Saved data entries:
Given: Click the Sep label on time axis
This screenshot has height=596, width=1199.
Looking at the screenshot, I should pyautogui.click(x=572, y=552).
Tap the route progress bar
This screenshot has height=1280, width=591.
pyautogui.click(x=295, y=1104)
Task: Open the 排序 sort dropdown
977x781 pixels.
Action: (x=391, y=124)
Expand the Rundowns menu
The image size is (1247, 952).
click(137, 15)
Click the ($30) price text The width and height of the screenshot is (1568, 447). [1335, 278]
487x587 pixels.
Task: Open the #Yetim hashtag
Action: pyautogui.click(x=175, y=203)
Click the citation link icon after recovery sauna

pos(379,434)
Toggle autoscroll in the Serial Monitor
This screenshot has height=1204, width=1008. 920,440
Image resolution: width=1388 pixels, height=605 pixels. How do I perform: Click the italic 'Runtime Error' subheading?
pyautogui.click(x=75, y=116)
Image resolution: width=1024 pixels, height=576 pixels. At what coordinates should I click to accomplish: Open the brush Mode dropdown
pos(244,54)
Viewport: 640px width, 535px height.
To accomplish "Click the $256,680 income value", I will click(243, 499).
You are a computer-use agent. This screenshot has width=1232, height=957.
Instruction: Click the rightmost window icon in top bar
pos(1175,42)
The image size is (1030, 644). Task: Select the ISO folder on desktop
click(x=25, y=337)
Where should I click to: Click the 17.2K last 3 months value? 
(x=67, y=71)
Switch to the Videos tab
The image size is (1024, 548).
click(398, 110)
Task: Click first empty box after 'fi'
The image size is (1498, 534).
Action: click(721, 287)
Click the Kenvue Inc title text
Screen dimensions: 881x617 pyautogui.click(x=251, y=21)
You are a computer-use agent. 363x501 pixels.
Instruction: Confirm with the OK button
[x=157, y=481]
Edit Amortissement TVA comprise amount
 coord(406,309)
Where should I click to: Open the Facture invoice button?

### Task directions:
Produce a verbatim copy of each record above.

### Written response:
Given: Click the Sep label on time axis
This screenshot has height=596, width=1199.
Looking at the screenshot, I should pyautogui.click(x=572, y=552).
Tap the route progress bar
This screenshot has height=1280, width=591.
pyautogui.click(x=295, y=1104)
Task: Open the 排序 sort dropdown
977x781 pixels.
Action: (x=391, y=124)
Expand the Rundowns menu
The image size is (1247, 952).
click(137, 15)
Click the ($30) price text The width and height of the screenshot is (1568, 447). [1335, 278]
487x587 pixels.
Task: Open the #Yetim hashtag
Action: pyautogui.click(x=175, y=203)
Click the citation link icon after recovery sauna

pos(379,434)
Toggle autoscroll in the Serial Monitor
This screenshot has height=1204, width=1008. 920,440
Image resolution: width=1388 pixels, height=605 pixels. How do I perform: Click the italic 'Runtime Error' subheading?
pyautogui.click(x=75, y=116)
Image resolution: width=1024 pixels, height=576 pixels. At what coordinates should I click to accomplish: Open the brush Mode dropdown
pos(244,54)
Viewport: 640px width, 535px height.
To accomplish "Click the $256,680 income value", I will click(243, 499).
You are a computer-use agent. This screenshot has width=1232, height=957.
Instruction: Click the rightmost window icon in top bar
pos(1175,42)
The image size is (1030, 644). Task: Select the ISO folder on desktop
click(x=25, y=337)
Where should I click to: Click the 17.2K last 3 months value? 
(x=67, y=71)
Switch to the Videos tab
The image size is (1024, 548).
click(398, 110)
Task: Click first empty box after 'fi'
The image size is (1498, 534).
Action: click(721, 287)
Click the Kenvue Inc title text
Screen dimensions: 881x617 pyautogui.click(x=251, y=21)
You are a computer-use agent. 363x501 pixels.
Instruction: Confirm with the OK button
[x=157, y=481]
Edit Amortissement TVA comprise amount
 coord(406,309)
Where should I click to: Open the Facture invoice button?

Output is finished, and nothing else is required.